View Single Post
 
Old Dec 03, 2013, 01:04 PM
Grey Matter's Avatar
Grey Matter Grey Matter is offline
Magnate
 
Member Since: Jul 2013
Location: hippocampus
Posts: 2,379
We found out today a whole bunch of things that has my family falling apart.

Yesterday my grandfather had a biopsy done to find out he has bladder cancer. This is being near a year in remission from prostate cancer. And what breaks my heart the most is that he said "if I had a gun I'd just put a bullet through my head.". How do people keep expecting people to fight again and again? I am fighting one thing and I am so ready to give up. I can't imagine his pain.

We also found out we do not have the money for our rent. Which means a very possible eviction which means having no where to go. I don't even want to talk about it too much because I am going to be sick. My extended family (who knows ALL of our business some how) is angry with me because I took a leave from work due to my health issues. Apparently it's all my fault. Apparently if we end up homeless it's all on my shoulders because I GOT SICK.

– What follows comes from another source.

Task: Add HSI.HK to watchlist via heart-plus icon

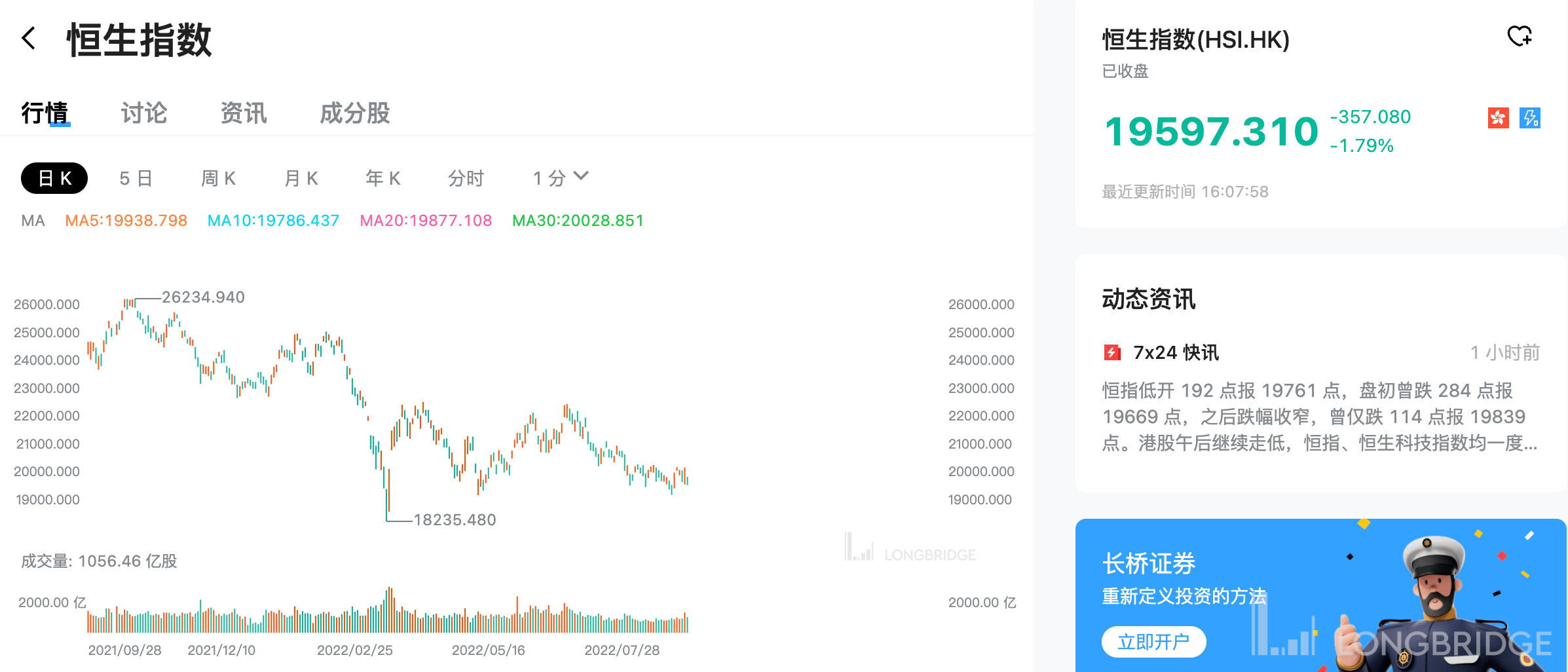Action: (1520, 36)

I am so ready to give up at this point. Be that from mentally checking out or running away. I am done with this all. I'll let my body consume it's self and live in a box alone and maybe, maybe, just smile and mean it. Because the life has already been sucked out of me. If there are souls my is certainly gone, and I don't even want it back.
__________________
“You are so brave and quiet I forget you are suffering.”.